ABSTRACT We conduct simulations using mesa of the reverse formation of a white dwarf (WD)–neutron star (NS) binary system in which the WD forms before the NS. We conclude that a core collapse supernova (CCSN) explosion might occur inside a planetary nebula (PN) only if a third star forms the PN. In this WD–NS reverse binary evolution, the primary star evolves and transfers mass to the secondary star, forms a PN, and leaves a WD remnant. If the mass-transfer brings the secondary star to have a mass of $\gtrsim 8\, \mathrm{ M}_\odot$ before it develops a helium core, and if the secondary does not suffer an enhanced mass-loss before it develops a massive helium core, e.g. by mass-transfer, it explodes as a CCSN and leaves an NS remnant.

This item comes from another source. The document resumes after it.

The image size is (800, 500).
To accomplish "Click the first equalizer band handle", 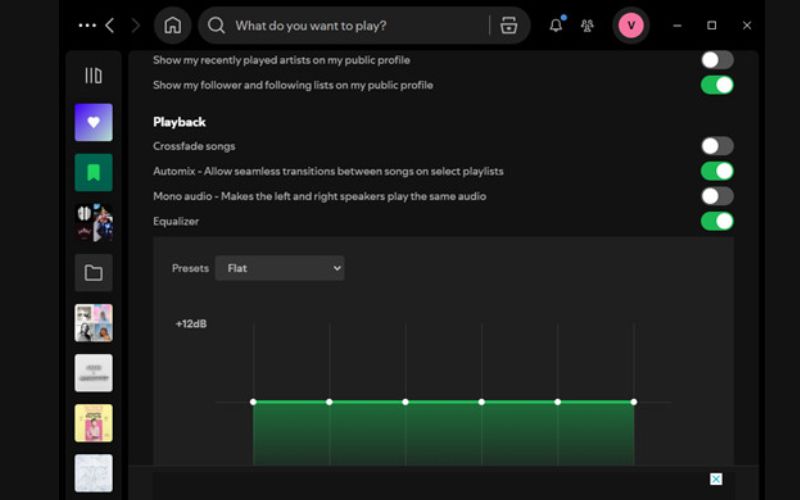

The time period from the formation of the PN by the primary to the explosion of the secondary is $\gtrsim 10^6 {~\rm yr}$. By that time, the PN has long dispersed into the interstellar medium. In a binary system with nearly equal-mass components, the first mass-transfer episode takes place after the secondary star has developed a helium core and it ends its life forming a PN and a WD. The formation of a CCSN inside a PN (CCSNIP) requires the presence of a third star. The third star should be less massive than the secondary star but by no more than few ×0.01 M⊙. We estimate that the rate of CCSNIP is ≈10−4 times the rate of all CCSNe.